Answer-Focused Semantic Structure
Evaluates content architecture (headings as questions, paragraphs as concise answers) for confident LLM extraction.
On-Page Contact & 'About' Depth
Assesses richness of identity pages (mission, history, multiple contact options) to confirm the business as an accessible, verifiable real-world entity.
Verified NAP Consistency
Measures consistency of Name, Address, and Phone number across the web (website, GBP, directories), signaling legitimacy.
On-Page Policy & Ethics Transparency
Measures clear presence of Privacy Policy, Terms of Service, and ethics statements, providing factual answers about accountability.
Customer Responsiveness
Measures presence of immediate support channels (Phone, Live Chat) and published service commitments.
Authority Trust Signals:
On-Page Pricing Transparency
Assesses whether the website clearly addresses cost (fixed prices, ranges, estimators), providing factual data for high-intent queries.
Authoritative Outbound Citations
Assesses use of external citations, aligning content with the structural and stylistic patterns of high-trust information like academic papers.
Presence of Author / Team Pages
Measures demonstrated human expertise (names, bios, credentials) allowing the AI to cross-reference and validate E-E-A-T.
On-Page Content Richness
Evaluates depth and substance (detailed explanations, data, examples) signaling an authoritative resource.
Accuracy of Claims
Measures the credibility of the brand's voice by analyzing sensationalist/hyperbolic vs. objective language.
Google Page 1
Measures visibility in the entire first page of Google, making content eligible for LLM inclusion as a pool of credible sources.

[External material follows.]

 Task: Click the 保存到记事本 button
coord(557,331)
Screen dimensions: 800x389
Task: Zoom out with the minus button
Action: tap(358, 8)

Case Study & Testimonial Presence
Measures the use of direct social proof (testimonials, case studies) that LLMs can parse to extract factual outcomes and validate claims.
Educational Content Hub
Measures centralized, topically-organized content libraries, signaling subject matter authority to the LLM.
Content Freshness
Measures the recency of content (publication/revision dates), a critical proxy for accuracy and relevance.
Content Surface Area
Assesses diversity of digital footprint across multiple platforms (YouTube, LinkedIn, Quora, etc.), providing multi-faceted, corroborated authority.
Brand Trust Signals:
Public Review Score & Volume
Evaluates volume and quality of public reviews on reputable platforms (e.g., G2, Capterra, BBB), which LLMs use as primary indicators of trustworthiness.
Brand Values
Assesses whether core values and purpose are articulated, building emotional trust and attracting customers who share the worldview.
Claims of Industry Recognition
Measures display of external endorsements (awards, certifications, media features) which LLMs cross-reference for credible evidence of standing.